(Work to complete):
Lines below starting with the line with "The height and width of the screenshot is (1451, 1293)." and going on through the line with "Task: Open the" must be output exactly; the rest of the records must be left out.
^^^^^^^^^^^^^^^^
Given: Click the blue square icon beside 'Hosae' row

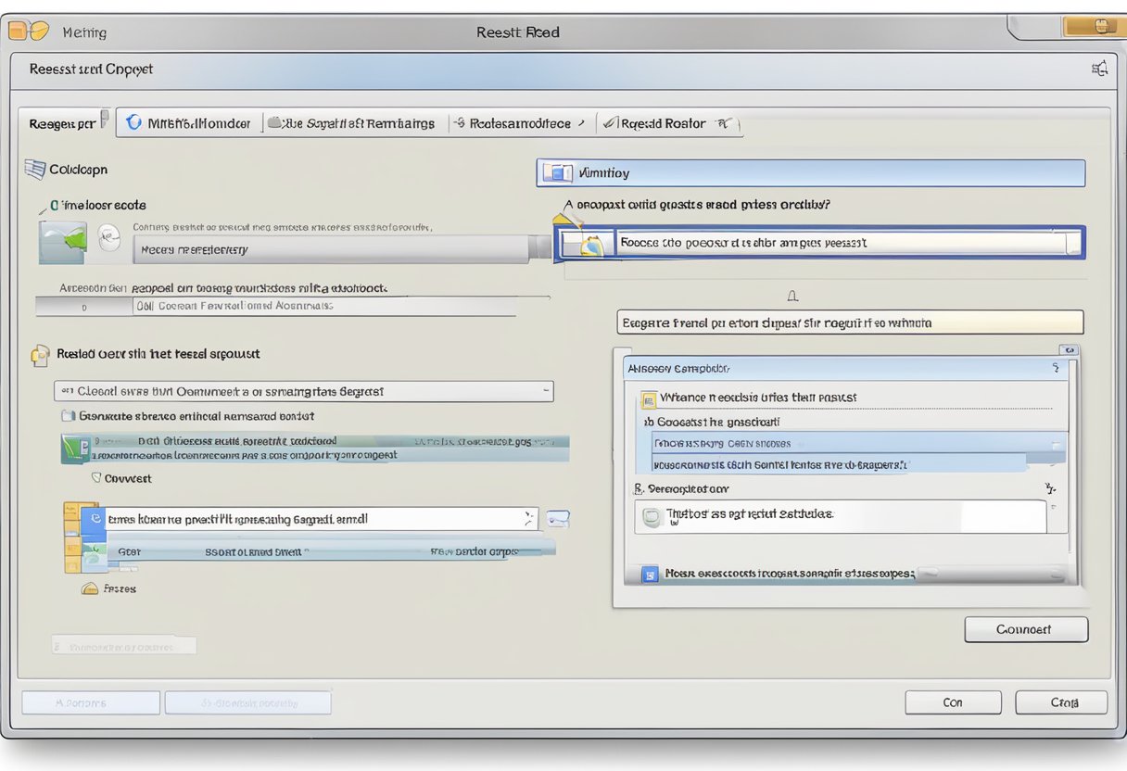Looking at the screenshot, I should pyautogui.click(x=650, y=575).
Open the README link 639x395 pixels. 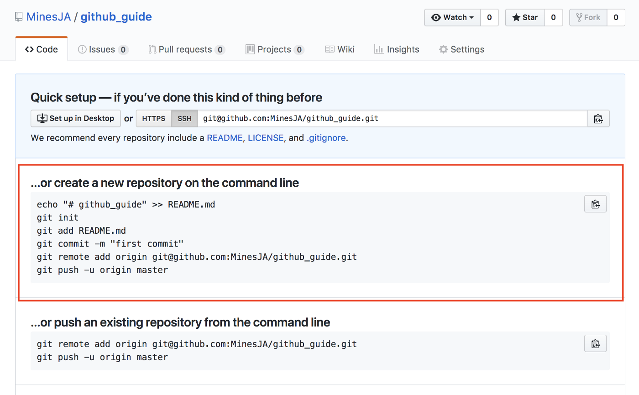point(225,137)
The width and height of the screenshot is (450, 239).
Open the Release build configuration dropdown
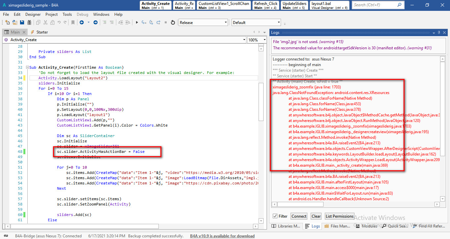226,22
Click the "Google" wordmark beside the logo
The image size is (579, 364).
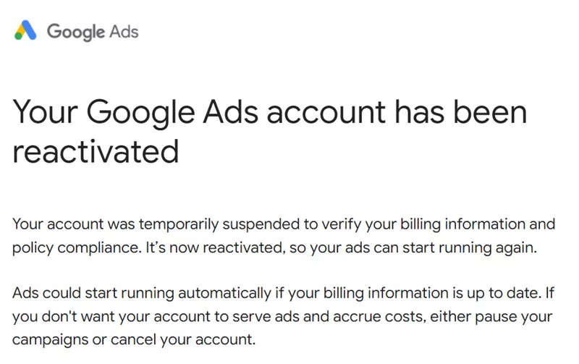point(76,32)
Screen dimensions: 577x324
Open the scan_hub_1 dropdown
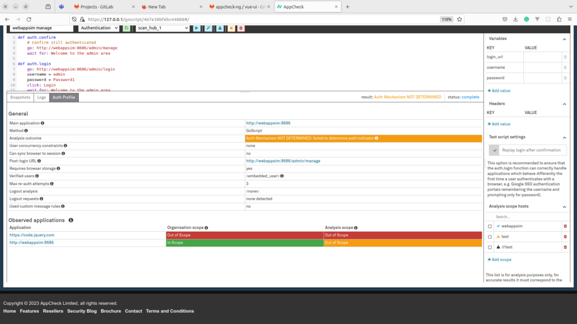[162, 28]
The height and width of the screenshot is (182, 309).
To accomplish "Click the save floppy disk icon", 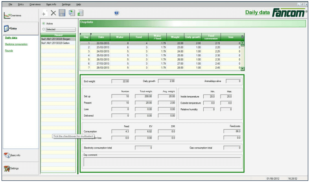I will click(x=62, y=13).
^^^^^^^^^^^^^^^^
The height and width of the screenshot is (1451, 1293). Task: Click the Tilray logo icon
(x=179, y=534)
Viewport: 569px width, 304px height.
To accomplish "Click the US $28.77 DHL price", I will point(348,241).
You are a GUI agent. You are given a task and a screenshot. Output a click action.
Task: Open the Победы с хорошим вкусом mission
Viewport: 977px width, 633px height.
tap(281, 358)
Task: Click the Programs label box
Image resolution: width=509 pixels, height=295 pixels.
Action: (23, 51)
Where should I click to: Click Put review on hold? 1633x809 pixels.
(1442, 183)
^^^^^^^^^^^^^^^^
(Answer to this task):
The height and width of the screenshot is (1451, 1293). Task: Click the Tilray logo icon
(x=179, y=534)
Viewport: 569px width, 304px height.
To accomplish "Click the US $28.77 DHL price", I will point(348,241).
You are a GUI agent. You are given a task and a screenshot. Output a click action.
Task: Open the Победы с хорошим вкусом mission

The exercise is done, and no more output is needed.